2. Ceza Dairesi 2019/12660 E. , 2020/1883 K.
"İçtihat Metni"MAHKEMESİ :Asliye Ceza Mahkemesi
SUÇ : Hırsızlık
HÜKÜM : Mahkumiyet
Dosya incelenerek gereği düşünüldü;
Sanığın kısa temyiz dilekçesinin 22.10.2015 havale tarihli ve süresinde olduğu, üst Cumhuriyet savcısının temyiz isteminin sanık lehine olduğu belirlenerek yapılan incelemede;
5237 sayılı TCK’nın 53. maddesinin bazı bölümlerinin iptaline ilişkin Anayasa Mahkemesi’nin 24/11/2015 tarihinde yürürlüğe giren 08/10/2015 gün ve 2014/140 esas, 2015/85 sayılı kararı da nazara alınarak bu maddede öngörülen hak yoksunluklarının uygulanmasının infaz aşamasında gözetilmesi mümkün görülmüş; dosya içeriğine göre diğer temyiz itirazları yerinde görülmemiştir.
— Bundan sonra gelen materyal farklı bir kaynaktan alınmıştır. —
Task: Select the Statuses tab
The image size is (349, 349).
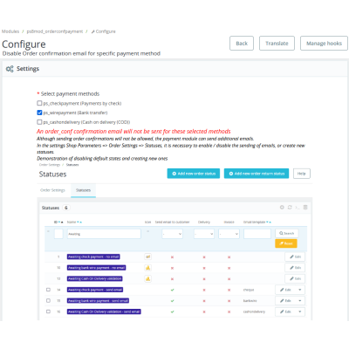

Ancak;
1-Aşamalardaki savunmalarında suçlamayı kabul etmeyerek suça konu oto teybini köydeki çocukları korkutması sonrasında ikametinin önündeki aracın yanında bularak mağdura iade edilmesini sağladığını beyan eden sanığın gerekçeli temyiz dilekçesinde, atılı hırsızlık suçunu oğlu Mustafa Güneş’in gözcülüğünde Yusuf Uzunöz’ün gerçekleştirdiğini beyan etmesi karşısında; dosya içeriğindeki kolluk tarafından düzenlenen 20.05.2015 tarihli tutanağa göre 29.04.2015 günü polis merkezine oğlu Mustafa Güneş ile gelen sanığın görevli polislere sözlü olarak hırsızlığı oğlunun yaptığını beyan ettikten sonra oğlunun hırsızlık yapmadığını söylemesi üzerine sanığın bu kez oğlunun hırsızlıkla bir ilgisinin bulunmadığını beyan ettiği de nazara alınarak sanığın temyiz dilekçesinde adı geçen Yusuf Uzunöz ve oğlu Mustafa Güneş’in duruşmaya davet edilip tanık sıfatıyla dinlenilerek sonucuna göre sanığın hukuki durumunun takdir ve tayininde zorunluluk bulunması,
2-Kabule göre de;
Sanığın aşamalardaki savunmalarında atılı suçu işlemediğini beyan etmesi, mağdurun soruşturma aşamasındaki ilk ifadesinde, olay günü saat 15.00 sıralarında park ettiği aracından oto teybinin çalındığını saat 19.30 sıralarında fark ettiğini beyan etmesi ve dosya kapsamında atılı suçun hangi saatte işlendiğine dair somut bir bilgi bulunmadığının anlaşılması karşısında, hırsızlık eyleminin gündüz sayılan zaman dilimi içinde işlendiğinin kabulü gerektiği gözetilmeden ve suçun gece vakti işlendiğine dair delillerin nelerden ibaret olduğu karar yerinde denetime olanak verecek şekilde tartışılmadan sanık hakkında TCK’nın 143. maddesinin uygulanması suretiyle fazla ceza tayini,
Bozmayı gerektirmiş, sanık ve üst Cumhuriyet savcısının temyiz itirazları bu itibarla yerinde görülmüş olduğundan hükmün bu sebeplerden dolayı istem gibi BOZULMASINA, 04/02/2020 gününde oybirliğiyle karar verildi.